• _Supplied passage_
● ● ● ● ●
You wouldn’t be very happy, would you?

Myth 2. She shouldn’t expect privacy, she’s in a public space.  

I do think that often people (and it is mainly men, sorry, but it is) don’t appreciate how their comments can make a space seem threatening. A girl shouldn’t have to think about attracting sexual comments and attention simply because she’s walking in the street.

Just because it’s a public space, it shouldn’t become a problem. If we said that everything was permitted, just because it’s a “public space”, we’d soon get a situation where women were afraid to go outside, because they can “only expect respect and non-objectification in a “private” space. We don’t want that (it often already happens – who has ever decided not to walk home from an evening out because they’re afraid?).

This video is highlighting how many women cannot just walk down a road – even in broad daylight – without attracting comment on their appearance. Why should I, or any woman, have to feel objectified, reminded of my apparent “sexual attractiveness” and even maybe threatened or followed, by random guys in the street, just because they feel like it?

Often, people use the analogy that if you leave your door unlocked, you can expect to have your laptop stolen. But this woman isn’t inviting this behaviour in any way – how is walking down the street an invitation, please? AND, even if she WAS wearing a short skirt, or whatever, the unlocked door analogy isn’t the same, because she is A PERSON with feelings, not an inanimate object ready to be taken at any point.
● ● ● ● ●
• _Task instructions_
1. Reproduce the stretch of the street harassment passage from "Myth 2. She" through "because they’re afraid?).".
2. Resume the passage on street harassment after its final sentence.
The entries that follow have nothing to do with the passage on street harassment.

• _Material_
● ● ● ● ●
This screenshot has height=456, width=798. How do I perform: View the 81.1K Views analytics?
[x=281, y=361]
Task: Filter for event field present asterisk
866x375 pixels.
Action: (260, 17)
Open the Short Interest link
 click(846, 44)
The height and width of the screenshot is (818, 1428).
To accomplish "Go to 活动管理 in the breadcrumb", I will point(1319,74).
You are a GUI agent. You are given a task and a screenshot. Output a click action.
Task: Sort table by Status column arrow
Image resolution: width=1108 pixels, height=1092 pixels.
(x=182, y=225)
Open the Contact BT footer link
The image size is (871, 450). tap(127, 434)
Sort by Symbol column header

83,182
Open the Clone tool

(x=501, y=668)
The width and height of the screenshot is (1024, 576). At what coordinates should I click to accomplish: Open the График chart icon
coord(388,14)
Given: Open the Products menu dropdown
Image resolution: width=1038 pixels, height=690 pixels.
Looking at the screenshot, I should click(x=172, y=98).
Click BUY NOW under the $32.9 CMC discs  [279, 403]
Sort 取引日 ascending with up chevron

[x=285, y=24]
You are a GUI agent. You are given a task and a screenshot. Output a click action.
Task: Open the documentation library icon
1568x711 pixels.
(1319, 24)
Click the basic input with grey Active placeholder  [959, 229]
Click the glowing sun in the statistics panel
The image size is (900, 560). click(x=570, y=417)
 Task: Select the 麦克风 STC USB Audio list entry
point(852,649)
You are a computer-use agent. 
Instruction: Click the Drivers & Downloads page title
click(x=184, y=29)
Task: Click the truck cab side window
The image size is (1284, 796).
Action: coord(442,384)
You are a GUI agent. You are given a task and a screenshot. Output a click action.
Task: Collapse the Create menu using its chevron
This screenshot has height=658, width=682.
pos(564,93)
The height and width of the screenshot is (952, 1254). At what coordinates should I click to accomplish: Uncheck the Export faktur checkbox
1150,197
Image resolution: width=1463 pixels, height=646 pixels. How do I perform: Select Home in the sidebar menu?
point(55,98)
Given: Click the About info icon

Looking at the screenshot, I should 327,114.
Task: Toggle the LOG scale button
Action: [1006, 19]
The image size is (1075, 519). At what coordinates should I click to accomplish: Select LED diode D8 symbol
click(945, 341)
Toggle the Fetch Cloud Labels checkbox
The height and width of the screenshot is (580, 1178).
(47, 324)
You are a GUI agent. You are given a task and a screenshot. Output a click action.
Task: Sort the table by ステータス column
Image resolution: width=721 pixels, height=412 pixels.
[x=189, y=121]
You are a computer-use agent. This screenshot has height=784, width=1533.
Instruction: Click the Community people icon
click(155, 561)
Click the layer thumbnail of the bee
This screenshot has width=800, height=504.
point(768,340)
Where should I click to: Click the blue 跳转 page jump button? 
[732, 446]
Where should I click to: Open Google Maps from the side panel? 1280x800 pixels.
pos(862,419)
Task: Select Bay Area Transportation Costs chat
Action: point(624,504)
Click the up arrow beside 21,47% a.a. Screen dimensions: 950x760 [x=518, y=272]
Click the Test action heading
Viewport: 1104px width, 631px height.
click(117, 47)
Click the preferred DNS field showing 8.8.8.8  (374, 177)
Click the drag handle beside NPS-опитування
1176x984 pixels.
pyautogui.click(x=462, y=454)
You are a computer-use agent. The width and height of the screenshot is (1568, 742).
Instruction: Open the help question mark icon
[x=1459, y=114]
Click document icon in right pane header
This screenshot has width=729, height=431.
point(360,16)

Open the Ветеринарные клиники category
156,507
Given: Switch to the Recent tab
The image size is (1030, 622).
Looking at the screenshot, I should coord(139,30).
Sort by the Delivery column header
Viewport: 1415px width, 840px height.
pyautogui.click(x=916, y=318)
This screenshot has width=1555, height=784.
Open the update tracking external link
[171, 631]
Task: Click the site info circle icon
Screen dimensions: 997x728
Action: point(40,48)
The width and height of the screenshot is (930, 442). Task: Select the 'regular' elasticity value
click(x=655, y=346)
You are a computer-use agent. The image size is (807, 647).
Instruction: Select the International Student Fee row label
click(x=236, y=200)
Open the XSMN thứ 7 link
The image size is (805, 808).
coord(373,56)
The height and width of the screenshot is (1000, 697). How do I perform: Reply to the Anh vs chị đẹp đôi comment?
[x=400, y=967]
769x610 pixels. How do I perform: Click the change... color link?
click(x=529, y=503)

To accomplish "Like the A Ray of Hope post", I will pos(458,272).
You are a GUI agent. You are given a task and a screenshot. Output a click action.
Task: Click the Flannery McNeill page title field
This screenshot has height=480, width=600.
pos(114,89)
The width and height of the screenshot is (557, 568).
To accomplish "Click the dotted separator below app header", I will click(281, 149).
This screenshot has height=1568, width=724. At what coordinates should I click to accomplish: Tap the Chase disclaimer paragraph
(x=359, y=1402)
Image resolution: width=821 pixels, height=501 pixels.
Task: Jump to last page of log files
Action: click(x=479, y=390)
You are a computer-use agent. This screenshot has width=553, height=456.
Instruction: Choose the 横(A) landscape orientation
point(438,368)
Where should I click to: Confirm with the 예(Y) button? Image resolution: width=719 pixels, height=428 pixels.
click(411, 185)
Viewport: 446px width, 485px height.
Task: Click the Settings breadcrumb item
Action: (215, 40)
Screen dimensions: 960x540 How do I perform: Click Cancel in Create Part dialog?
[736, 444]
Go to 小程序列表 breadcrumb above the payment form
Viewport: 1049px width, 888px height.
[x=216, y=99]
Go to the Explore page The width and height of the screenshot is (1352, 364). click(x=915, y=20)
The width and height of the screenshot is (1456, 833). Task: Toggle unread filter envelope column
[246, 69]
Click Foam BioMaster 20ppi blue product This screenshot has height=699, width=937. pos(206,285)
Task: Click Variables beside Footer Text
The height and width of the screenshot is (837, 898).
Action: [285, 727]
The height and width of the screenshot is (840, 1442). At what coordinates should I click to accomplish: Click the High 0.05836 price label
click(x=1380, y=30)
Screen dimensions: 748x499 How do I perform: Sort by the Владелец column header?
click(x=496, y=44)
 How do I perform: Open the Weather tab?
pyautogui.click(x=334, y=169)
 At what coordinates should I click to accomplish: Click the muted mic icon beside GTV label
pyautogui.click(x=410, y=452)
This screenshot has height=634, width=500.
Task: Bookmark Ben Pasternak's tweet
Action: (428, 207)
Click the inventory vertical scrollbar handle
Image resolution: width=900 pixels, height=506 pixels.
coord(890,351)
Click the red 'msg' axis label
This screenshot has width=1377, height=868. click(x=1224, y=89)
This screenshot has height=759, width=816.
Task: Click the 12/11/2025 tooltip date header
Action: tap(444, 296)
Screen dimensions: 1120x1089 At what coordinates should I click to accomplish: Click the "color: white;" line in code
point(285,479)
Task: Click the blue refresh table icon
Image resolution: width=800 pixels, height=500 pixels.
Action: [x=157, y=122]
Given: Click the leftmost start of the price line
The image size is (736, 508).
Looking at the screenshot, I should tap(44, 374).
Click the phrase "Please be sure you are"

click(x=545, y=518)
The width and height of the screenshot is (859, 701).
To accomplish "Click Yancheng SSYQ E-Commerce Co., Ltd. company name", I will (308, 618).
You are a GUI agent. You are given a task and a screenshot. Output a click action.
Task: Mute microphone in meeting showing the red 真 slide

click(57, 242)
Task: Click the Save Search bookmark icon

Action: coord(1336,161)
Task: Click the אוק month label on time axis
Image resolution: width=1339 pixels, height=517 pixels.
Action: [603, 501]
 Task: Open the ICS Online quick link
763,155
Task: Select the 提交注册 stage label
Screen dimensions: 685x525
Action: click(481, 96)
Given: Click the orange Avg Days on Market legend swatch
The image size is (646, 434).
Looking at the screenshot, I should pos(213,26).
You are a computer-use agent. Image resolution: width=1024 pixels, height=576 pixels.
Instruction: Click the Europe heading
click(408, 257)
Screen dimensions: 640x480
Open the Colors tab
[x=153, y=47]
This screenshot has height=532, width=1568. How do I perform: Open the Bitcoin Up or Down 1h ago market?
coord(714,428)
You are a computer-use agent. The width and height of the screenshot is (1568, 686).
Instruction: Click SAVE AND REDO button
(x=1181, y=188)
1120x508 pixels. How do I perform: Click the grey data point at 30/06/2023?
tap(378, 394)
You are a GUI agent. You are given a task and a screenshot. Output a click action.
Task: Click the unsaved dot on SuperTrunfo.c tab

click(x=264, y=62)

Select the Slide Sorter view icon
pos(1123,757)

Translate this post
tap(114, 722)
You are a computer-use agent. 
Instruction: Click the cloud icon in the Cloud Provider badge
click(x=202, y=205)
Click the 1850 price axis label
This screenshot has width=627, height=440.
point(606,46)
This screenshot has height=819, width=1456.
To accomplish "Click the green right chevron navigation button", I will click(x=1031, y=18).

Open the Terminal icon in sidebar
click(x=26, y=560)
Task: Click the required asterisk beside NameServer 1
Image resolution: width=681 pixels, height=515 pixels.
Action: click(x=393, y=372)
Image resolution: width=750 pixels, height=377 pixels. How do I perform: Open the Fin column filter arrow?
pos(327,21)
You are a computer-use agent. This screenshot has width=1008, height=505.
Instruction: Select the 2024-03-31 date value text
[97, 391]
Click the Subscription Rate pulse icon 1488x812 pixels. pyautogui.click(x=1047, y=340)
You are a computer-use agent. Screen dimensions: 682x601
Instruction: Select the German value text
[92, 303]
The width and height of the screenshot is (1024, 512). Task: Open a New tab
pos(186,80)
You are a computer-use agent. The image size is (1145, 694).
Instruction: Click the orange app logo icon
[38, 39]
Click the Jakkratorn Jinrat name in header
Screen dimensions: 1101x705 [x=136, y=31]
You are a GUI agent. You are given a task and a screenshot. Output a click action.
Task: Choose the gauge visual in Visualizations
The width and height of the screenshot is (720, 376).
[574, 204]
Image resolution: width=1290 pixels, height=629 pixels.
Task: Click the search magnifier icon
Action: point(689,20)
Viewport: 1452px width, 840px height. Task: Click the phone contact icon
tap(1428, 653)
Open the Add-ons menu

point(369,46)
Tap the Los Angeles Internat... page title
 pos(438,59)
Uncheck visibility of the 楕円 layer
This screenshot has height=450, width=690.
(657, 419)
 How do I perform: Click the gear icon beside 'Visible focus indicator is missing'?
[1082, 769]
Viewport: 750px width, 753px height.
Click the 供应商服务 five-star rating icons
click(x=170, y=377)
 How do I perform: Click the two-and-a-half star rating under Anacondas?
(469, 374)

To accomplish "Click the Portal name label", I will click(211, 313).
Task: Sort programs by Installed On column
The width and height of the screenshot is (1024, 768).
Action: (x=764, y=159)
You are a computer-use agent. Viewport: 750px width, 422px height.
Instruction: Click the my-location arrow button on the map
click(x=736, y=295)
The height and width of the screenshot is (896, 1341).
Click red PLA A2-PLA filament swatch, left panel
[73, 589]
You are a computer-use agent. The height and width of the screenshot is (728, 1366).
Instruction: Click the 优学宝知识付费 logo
● ● ● ● ●
• _Results for the exercise_
1.
Myth 2. She shouldn’t expect privacy, she’s in a public space.  

I do think that often people (and it is mainly men, sorry, but it is) don’t appreciate how their comments can make a space seem threatening. A girl shouldn’t have to think about attracting sexual comments and attention simply because she’s walking in the street.

Just because it’s a public space, it shouldn’t become a problem. If we said that everything was permitted, just because it’s a “public space”, we’d soon get a situation where women were afraid to go outside, because they can “only expect respect and non-objectification in a “private” space. We don’t want that (it often already happens – who has ever decided not to walk home from an evening out because they’re afraid?).

2.
And anyway, this particular woman is totally sober, and almost completely covered. Her clothing and mindset isn’t the issue. it makes no difference.

That’s why someone’s behaviour, drunken state or clothing isn’t a serious factor when it comes to gendered violence. It happens anyway. It originates with the attacker/cat-caller. Not the other way round.

Similarly, there is more to a woman walking down the street than her attractiveness to random men ‒ but catcalling reduces her to that, and nothing more. It’s objectifying, reductive, and unoriginal.

What’s more, it makes the man look like a leering creep who can only see women as sex objects and little else. I expect more from my men, and I’d like to think they expect more from themselves.

shoshanaMyth 3. Street harassment and comments happen to men too.

Ok, so this isn’t a myth – it DOES happen to men too (I’m reliably informed, although I’ve never seen it happen myself).

A major reason highlighted for why such behaviour isn’t acceptable is because the men speaking to her wouldn’t do the same thing if she was a man. That’s generally because they don’t feel that men are “trying” to be sexually attractive to them, and they don’t feel that they have “a right” to demand attention from a man.

BUT, if and when the same thing does happen to men, it would be equally wrong.

And yet, it’s undeniable that it happens far less. On top of this, there isn’t the historical and social context of seeing men as vulnerable, in comparison to the context of men-on-women violence and harassment that does exist.

Women are socially raised to be afraid of random men in the street – taught by their mothers to cross over the road if they’re walking home and someone approaches you on the street; told to carry attack alarms; told to not get too drunk; told to “wait” to have sex; told to generally behave like attack or violence might be imminent at any time. Women are “supposed” to be deferential to men’s ever-present superior force and/or judgement.

But this is victim-blaming, and it puts all the onus on the victim to not be attacked, rather than the attacker NOT to attack. The same is true of street harassment – it’s the harasser’s responsibility not to threaten, not the victim’s responsibility to avoid (or shrug off) the threat.

This isn’t a difficult concept. Without the harassment, there would be no issue.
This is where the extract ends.